Provided records
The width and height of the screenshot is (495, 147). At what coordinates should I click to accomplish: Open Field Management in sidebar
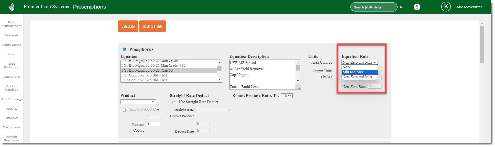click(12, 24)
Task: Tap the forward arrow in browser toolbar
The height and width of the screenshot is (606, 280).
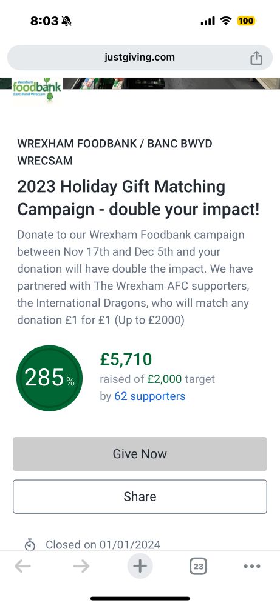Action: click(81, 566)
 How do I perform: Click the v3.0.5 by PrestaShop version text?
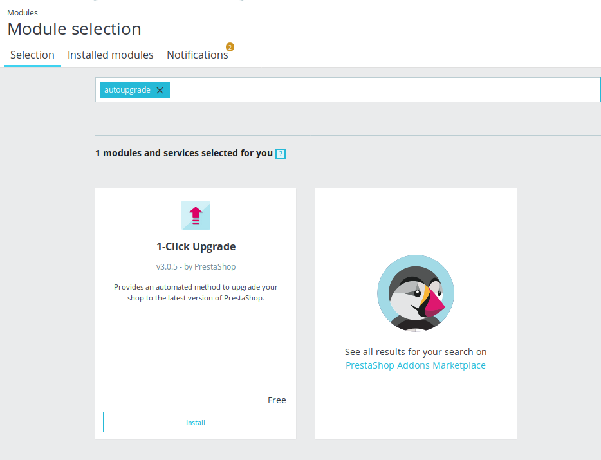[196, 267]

==

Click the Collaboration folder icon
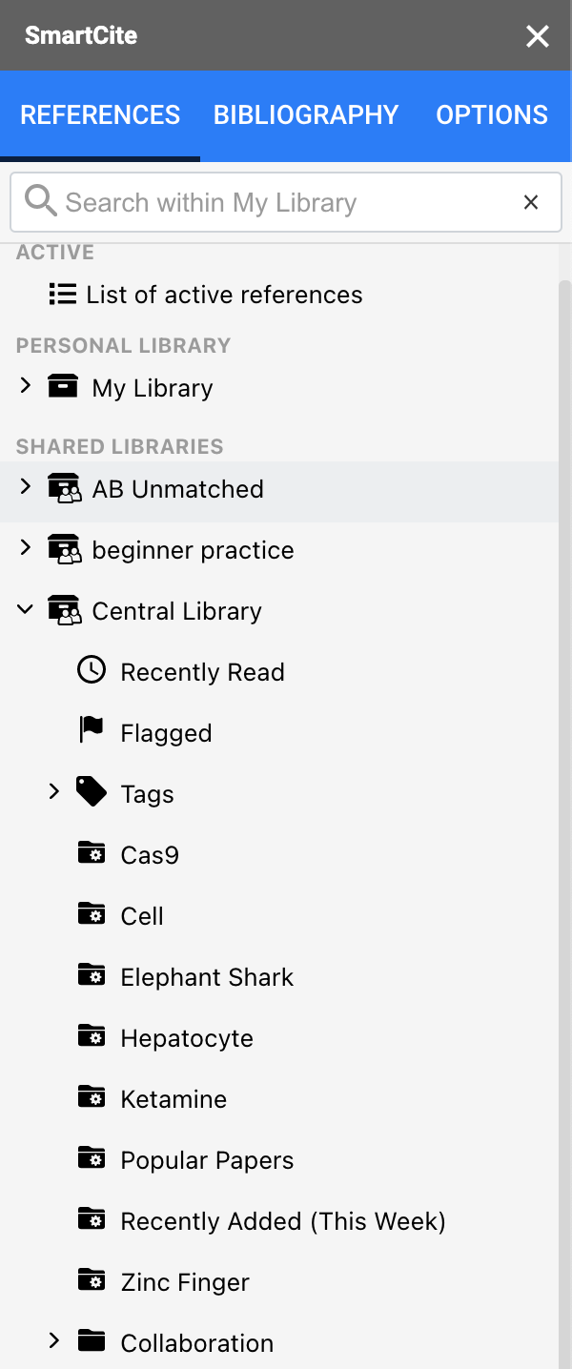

What the exercise asks
Tally the lines of the rows above that contain the string "height", counting only matches with the same capitalization. Give only the number.

Full solution
2